PORTRAIT – Née en Iran, l’écrivain et chroniqueuse entremêle, dans son dernier roman, les vies de deux femmes de lettres qui ont toujours choisi la passion et la liberté. Comme elle.
Elle arrive comme une tornade. Un courant d’air de vitalité. Boucles blondes virevoltantes. Sourire en bandoulière. Le regard animé par une pointe de défi amusé. Féminine sans afféterie. Abnousse Shalmani ne fait pas de manières. Elle est joyeuse, enjouée, directe. Elle nomme les choses: appelle un chat un chat, «un cul, un cul». Avec une espèce de délectation malicieuse. Elle pose ses deux cigarettes électroniques (l’une au goût nature, l’autre framboise-cassis) sur la table du petit salon d’un hôtel du 6e arrondissement où nous avons rendez-vous. Glisse à la serveuse qu’elle a passé un bon Noël «même si un peu arrosé, tout était trop», s’amuse-t-elle. Et, en la voyant ainsi s’installer, on comprend tout de suite que l’on est face à ce que l’on appelle «un tempérament». Un tempérament, mais doué de raison. Et qui a gardé une part d’enfance. L’insolence de la petite fille qui a vécu ses premières années en Iran et s’est révoltée tout de suite, de tout son être, lorsqu’elle a dû, après l’arrivée de Khomeyni au pouvoir, revêtir la tenue traditionnelle religieuse et le voile.

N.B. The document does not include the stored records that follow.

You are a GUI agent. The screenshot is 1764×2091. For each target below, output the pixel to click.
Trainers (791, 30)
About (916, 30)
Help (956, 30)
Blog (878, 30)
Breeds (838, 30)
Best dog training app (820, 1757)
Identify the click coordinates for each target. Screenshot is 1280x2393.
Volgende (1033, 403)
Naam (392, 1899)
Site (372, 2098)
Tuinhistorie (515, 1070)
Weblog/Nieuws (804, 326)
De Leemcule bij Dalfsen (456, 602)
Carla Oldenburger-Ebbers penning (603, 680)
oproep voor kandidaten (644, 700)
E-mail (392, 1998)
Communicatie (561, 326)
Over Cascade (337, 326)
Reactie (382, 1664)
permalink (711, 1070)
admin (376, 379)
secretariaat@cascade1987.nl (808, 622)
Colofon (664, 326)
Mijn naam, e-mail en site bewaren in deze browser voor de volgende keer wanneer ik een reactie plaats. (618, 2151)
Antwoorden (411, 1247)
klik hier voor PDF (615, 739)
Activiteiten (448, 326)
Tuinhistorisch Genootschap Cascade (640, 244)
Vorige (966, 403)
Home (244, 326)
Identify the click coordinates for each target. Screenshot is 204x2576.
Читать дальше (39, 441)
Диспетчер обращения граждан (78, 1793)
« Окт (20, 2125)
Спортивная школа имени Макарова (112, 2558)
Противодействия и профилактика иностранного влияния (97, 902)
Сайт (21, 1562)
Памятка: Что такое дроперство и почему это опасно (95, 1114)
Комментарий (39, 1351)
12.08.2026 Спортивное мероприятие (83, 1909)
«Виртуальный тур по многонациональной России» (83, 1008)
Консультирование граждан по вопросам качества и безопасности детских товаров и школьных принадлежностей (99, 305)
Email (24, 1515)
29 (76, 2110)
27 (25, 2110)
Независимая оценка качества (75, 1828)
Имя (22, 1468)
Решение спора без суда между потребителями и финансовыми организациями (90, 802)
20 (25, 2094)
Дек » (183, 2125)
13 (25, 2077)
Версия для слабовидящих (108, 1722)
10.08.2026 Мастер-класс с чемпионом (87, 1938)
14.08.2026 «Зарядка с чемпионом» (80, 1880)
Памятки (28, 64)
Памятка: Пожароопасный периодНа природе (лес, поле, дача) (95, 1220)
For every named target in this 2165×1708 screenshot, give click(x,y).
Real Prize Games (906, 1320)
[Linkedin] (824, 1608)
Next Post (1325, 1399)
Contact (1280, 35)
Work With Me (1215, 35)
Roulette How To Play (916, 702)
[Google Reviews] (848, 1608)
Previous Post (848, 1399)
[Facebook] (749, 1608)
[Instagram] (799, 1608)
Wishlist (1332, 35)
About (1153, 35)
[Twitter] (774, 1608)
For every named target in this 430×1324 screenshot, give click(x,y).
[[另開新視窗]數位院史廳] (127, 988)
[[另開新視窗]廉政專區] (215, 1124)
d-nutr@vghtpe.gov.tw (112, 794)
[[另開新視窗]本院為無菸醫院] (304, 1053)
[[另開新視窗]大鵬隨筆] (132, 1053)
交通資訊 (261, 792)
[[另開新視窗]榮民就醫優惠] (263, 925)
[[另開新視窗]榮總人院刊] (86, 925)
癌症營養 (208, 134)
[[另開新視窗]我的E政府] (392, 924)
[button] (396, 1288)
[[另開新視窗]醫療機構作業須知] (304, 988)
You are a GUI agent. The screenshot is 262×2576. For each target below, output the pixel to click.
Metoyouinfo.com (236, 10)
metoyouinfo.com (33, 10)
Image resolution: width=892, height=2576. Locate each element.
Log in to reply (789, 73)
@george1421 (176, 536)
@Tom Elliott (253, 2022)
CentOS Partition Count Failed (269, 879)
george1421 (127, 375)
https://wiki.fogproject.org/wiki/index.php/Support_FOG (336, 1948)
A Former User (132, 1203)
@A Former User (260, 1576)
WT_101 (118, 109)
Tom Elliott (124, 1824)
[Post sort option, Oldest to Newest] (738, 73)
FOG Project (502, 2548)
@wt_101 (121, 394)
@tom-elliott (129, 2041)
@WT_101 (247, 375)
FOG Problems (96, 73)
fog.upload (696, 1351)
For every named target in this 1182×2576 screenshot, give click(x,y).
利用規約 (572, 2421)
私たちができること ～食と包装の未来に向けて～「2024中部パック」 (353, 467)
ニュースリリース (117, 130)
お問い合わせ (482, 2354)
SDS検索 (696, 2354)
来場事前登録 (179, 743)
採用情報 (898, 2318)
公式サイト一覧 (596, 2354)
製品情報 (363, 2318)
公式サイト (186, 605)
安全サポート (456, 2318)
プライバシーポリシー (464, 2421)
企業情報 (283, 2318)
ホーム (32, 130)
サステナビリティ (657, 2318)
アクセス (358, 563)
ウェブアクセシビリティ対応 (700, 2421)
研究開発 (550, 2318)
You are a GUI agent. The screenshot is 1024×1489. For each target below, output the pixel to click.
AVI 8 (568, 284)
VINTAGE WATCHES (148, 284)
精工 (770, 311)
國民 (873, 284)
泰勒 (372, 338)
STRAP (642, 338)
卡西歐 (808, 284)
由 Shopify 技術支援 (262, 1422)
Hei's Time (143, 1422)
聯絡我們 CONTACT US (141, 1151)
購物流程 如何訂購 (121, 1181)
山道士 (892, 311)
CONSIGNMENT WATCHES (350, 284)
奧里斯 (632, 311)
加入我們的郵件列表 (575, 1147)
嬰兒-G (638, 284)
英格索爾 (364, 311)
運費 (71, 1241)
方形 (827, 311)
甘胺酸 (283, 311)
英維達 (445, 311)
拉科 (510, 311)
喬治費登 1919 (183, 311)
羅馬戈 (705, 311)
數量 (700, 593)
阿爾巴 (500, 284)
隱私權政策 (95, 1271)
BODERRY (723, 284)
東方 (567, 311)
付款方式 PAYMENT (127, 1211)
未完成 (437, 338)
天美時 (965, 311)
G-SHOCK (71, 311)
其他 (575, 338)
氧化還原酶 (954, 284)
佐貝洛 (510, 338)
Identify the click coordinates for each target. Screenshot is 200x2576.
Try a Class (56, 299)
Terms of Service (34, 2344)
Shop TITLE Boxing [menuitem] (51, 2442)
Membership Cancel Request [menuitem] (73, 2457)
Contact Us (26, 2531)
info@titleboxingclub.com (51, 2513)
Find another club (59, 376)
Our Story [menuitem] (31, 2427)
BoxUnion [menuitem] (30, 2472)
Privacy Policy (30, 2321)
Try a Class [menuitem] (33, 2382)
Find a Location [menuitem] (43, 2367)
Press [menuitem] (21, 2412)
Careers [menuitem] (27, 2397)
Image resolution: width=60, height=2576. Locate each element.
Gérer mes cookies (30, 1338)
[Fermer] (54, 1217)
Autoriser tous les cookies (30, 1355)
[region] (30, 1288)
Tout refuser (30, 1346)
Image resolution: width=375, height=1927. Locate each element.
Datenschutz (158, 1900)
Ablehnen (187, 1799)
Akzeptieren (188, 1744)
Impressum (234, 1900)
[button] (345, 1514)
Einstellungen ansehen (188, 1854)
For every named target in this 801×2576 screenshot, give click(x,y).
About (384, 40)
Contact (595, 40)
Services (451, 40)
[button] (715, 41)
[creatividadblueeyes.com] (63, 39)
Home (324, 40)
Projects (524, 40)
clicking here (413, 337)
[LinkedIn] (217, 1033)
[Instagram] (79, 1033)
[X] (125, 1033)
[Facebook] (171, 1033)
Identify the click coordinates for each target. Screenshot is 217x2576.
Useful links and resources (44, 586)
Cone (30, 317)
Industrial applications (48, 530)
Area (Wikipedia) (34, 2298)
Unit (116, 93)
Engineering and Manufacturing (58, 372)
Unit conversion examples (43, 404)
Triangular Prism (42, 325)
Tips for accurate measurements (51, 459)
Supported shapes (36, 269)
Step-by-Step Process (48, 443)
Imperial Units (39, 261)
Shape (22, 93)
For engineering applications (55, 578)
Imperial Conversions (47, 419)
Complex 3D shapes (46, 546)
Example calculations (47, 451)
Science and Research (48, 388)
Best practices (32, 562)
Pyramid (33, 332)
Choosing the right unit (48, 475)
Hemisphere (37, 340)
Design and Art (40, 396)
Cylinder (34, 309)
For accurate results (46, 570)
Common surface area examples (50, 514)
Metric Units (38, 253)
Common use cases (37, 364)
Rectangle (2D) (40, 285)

«J’avais 6 ans, mais je ne trouvais pas ça normal. Je ne comprenais pas pourquoi on devait me coller un voile. À la maison, ma mère avait cinq sœurs, extrêmement libres, bien habillées, avec des couleurs. Et tout d’un coup, je voyais ce pays, ce gouvernement se couvrir de noir. Et moi la première. C’était très étonnant, et c’est vrai que c’était physique. J’étouffais.» Elle a raconté dans son premier livre comment, par goût de la provocation, mais surtout par un réflexe de survie, elle a refusé de «porter ce truc, ce foulard gris qui serre trop» et s’est baladée, par défi, les fesses à l’air ou en culotte avant de «sprinter vers la porte de sortie de l’école». «Il fallait que j’enlève ces oripeaux, sourit-elle aujourd’hui, et de voir les femmes corbeaux me courir après et se casser la gueule, ça a été un grand moment… Je n’avais que 6 ans. C’est plus tard que j’ai compris l’aspect transgressif» de ce geste.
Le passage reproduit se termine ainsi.